[Pointing data for screenshots]
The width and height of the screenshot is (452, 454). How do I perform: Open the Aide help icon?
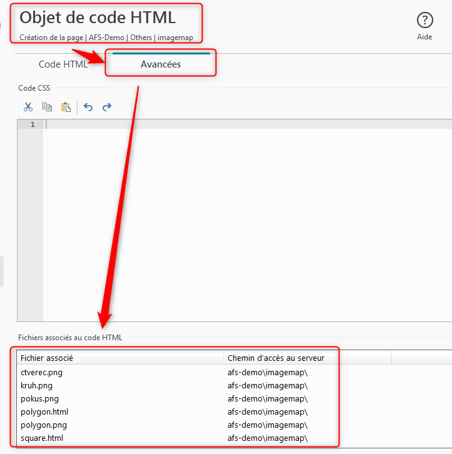(x=424, y=21)
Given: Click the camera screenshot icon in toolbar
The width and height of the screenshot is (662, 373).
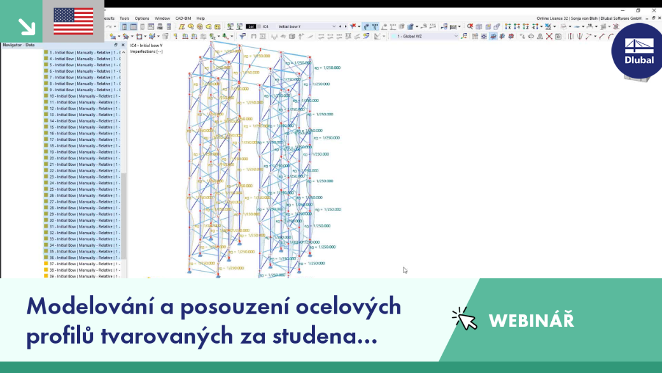Looking at the screenshot, I should [x=558, y=36].
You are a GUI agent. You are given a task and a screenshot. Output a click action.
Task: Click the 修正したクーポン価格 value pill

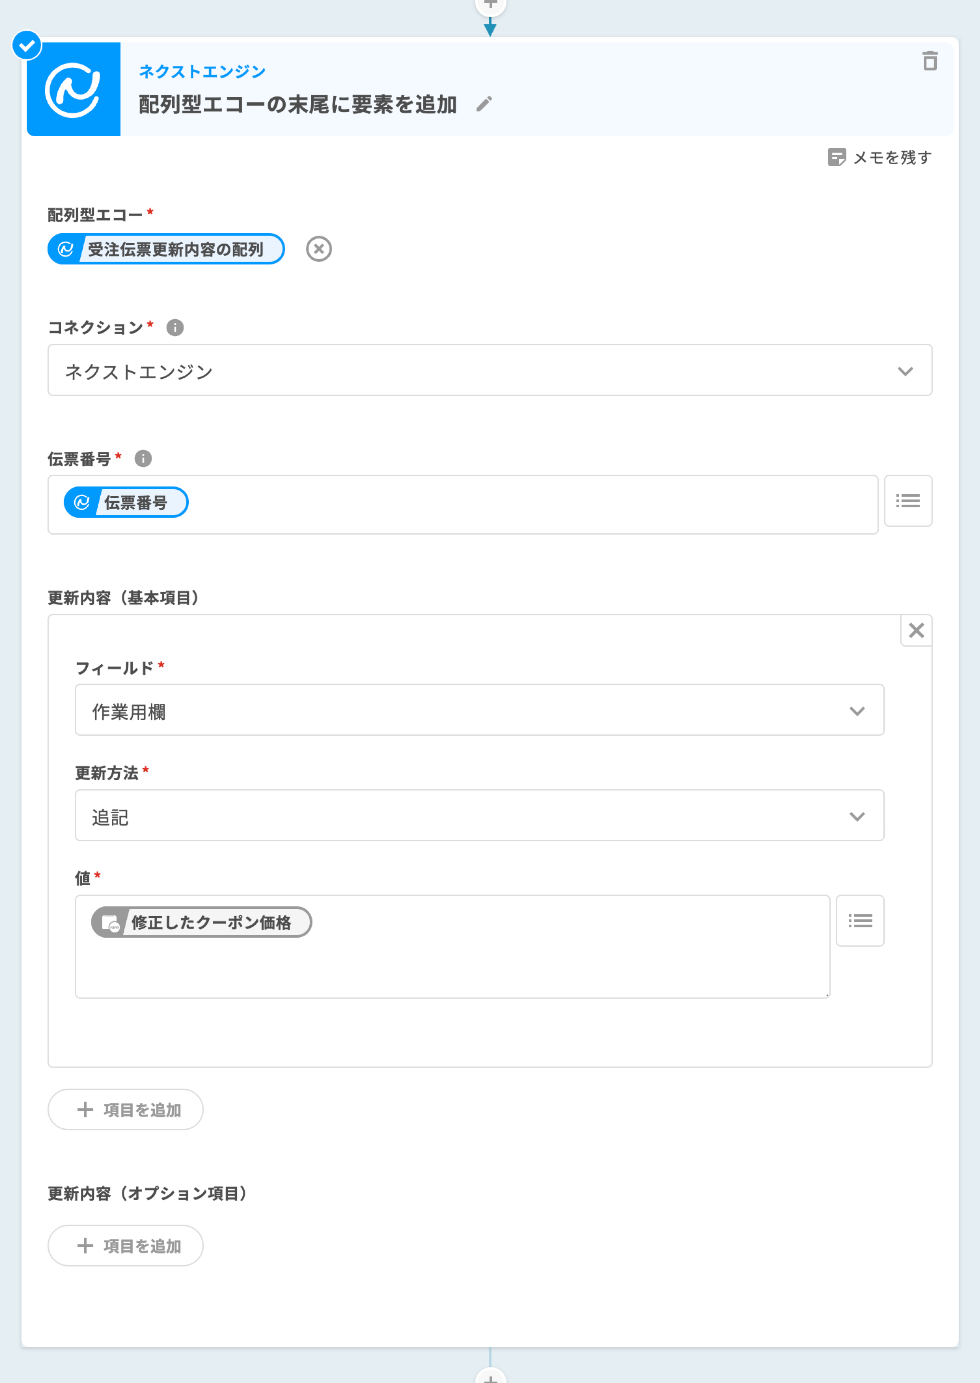tap(202, 921)
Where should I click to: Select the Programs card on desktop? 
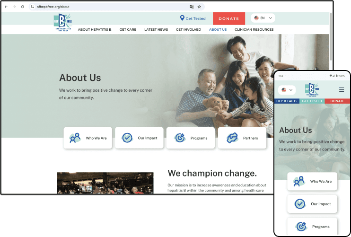point(191,138)
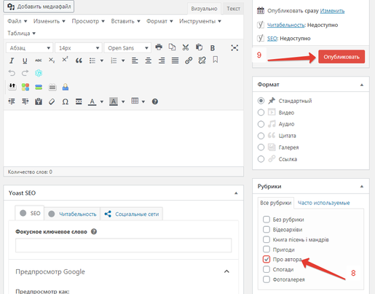Click the blockquote icon in toolbar

tap(79, 61)
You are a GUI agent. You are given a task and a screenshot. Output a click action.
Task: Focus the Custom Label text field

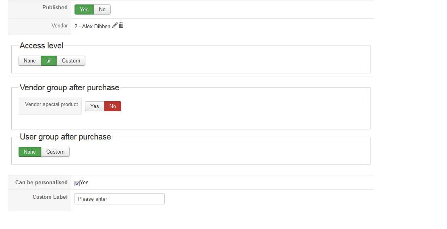click(120, 199)
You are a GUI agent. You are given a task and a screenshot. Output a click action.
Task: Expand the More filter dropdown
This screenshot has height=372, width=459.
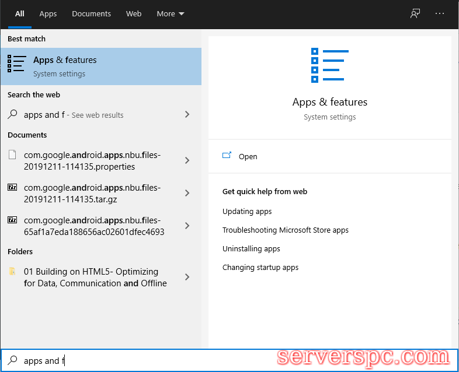pos(170,13)
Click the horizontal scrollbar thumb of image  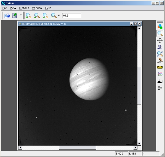(x=78, y=147)
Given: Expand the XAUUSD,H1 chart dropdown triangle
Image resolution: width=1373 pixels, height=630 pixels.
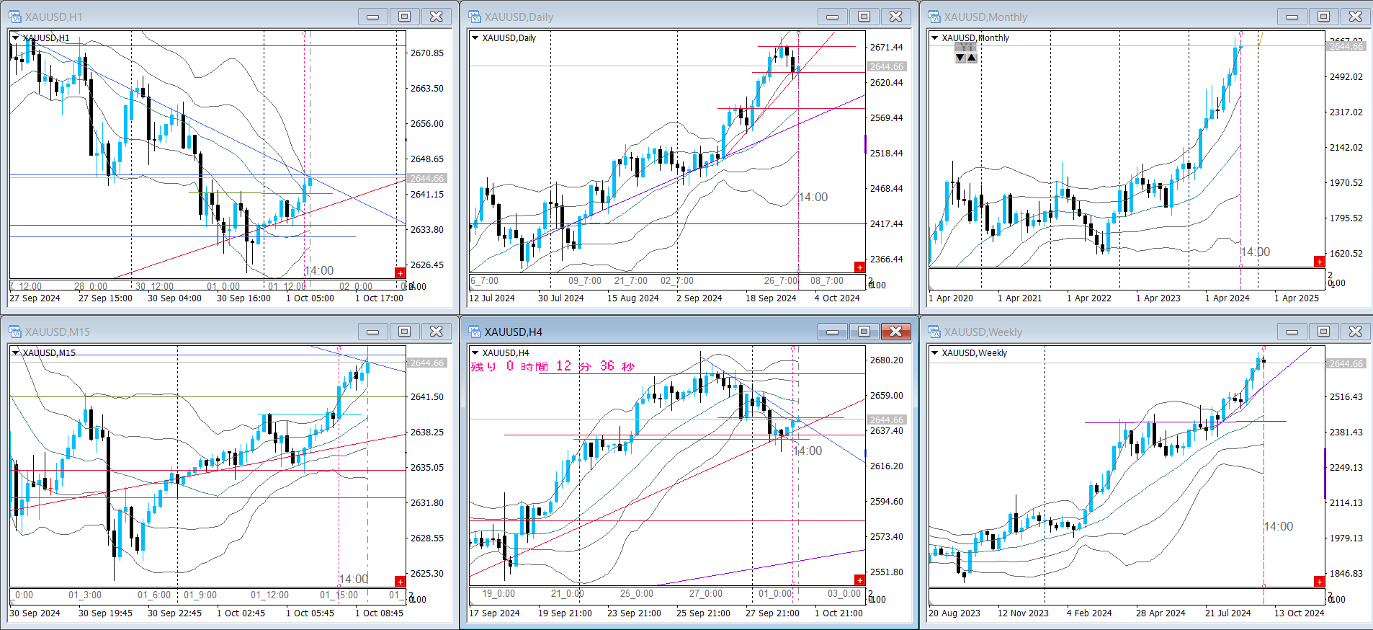Looking at the screenshot, I should tap(15, 37).
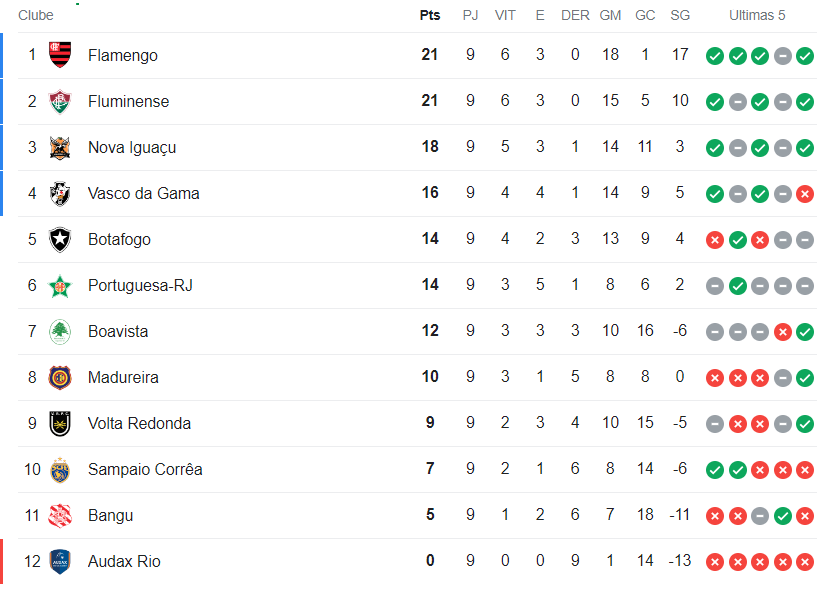
Task: Click the Madureira round crest
Action: point(60,377)
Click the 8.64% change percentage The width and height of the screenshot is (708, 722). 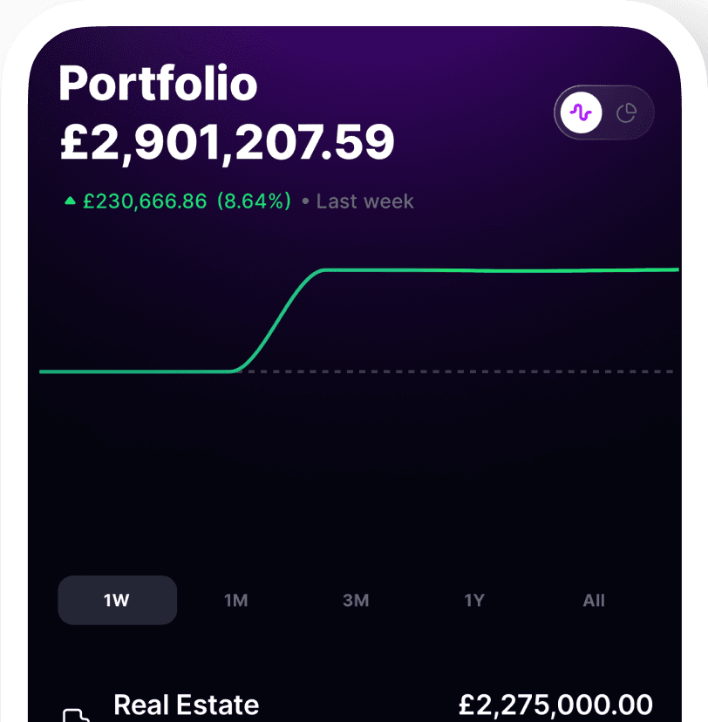point(254,201)
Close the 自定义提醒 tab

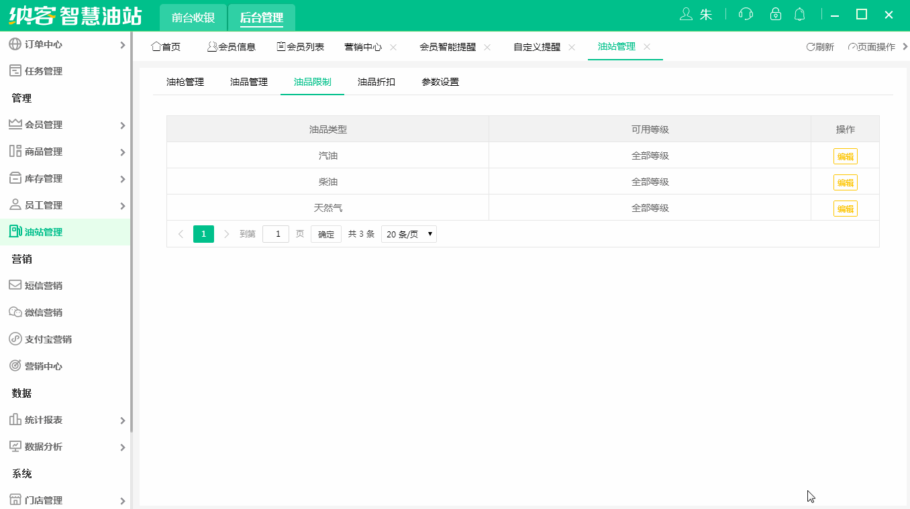point(572,47)
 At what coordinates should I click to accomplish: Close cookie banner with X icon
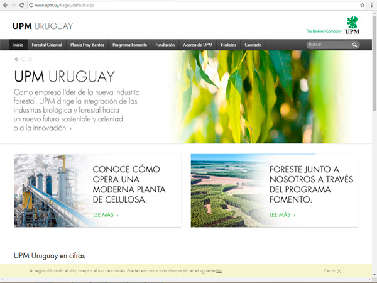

| Exercise details |
Change "dropdown triangle" to "dropdown arrow" in everything from the line with "Given: Expand the" down to the line with "Action: point(60,377)" in the records, and return only those lines. Keep all other wording the same, and leave out the pictures.

| Task solution |
Given: Expand the XAUUSD,H1 chart dropdown arrow
Image resolution: width=1373 pixels, height=630 pixels.
Looking at the screenshot, I should tap(15, 37).
Task: Click the Madureira round crest
Action: point(60,377)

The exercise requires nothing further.